**EXERCISE INSTRUCTIONS**
Only the lines from the one containing "Task: Open the 18.0/18 fully covered cell" through the end of the data belong in the answer; reproduce them exactly.

+++

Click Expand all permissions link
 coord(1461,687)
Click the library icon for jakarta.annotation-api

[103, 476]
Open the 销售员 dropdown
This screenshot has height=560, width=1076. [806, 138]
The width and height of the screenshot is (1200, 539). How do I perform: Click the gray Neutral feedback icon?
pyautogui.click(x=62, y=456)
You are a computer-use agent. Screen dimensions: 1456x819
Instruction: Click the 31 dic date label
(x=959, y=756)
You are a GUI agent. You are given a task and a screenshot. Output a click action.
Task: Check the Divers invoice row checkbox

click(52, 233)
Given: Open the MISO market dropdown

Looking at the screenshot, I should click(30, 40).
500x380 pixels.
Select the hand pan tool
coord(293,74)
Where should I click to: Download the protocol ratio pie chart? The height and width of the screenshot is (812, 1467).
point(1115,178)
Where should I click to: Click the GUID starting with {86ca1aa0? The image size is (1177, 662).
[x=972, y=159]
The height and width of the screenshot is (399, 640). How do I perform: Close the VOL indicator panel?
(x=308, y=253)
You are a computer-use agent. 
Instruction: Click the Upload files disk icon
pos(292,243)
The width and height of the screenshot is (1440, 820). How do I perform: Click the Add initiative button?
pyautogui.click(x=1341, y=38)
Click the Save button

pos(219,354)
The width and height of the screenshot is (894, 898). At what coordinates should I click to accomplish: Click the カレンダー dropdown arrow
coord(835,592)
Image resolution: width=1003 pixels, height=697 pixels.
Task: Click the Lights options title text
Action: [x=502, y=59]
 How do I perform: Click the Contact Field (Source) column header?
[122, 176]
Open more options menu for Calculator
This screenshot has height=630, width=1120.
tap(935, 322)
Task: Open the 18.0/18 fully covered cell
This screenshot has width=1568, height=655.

+++

**OUTPUT OF THE TASK**
Task: Open the 18.0/18 fully covered cell
This screenshot has width=1568, height=655.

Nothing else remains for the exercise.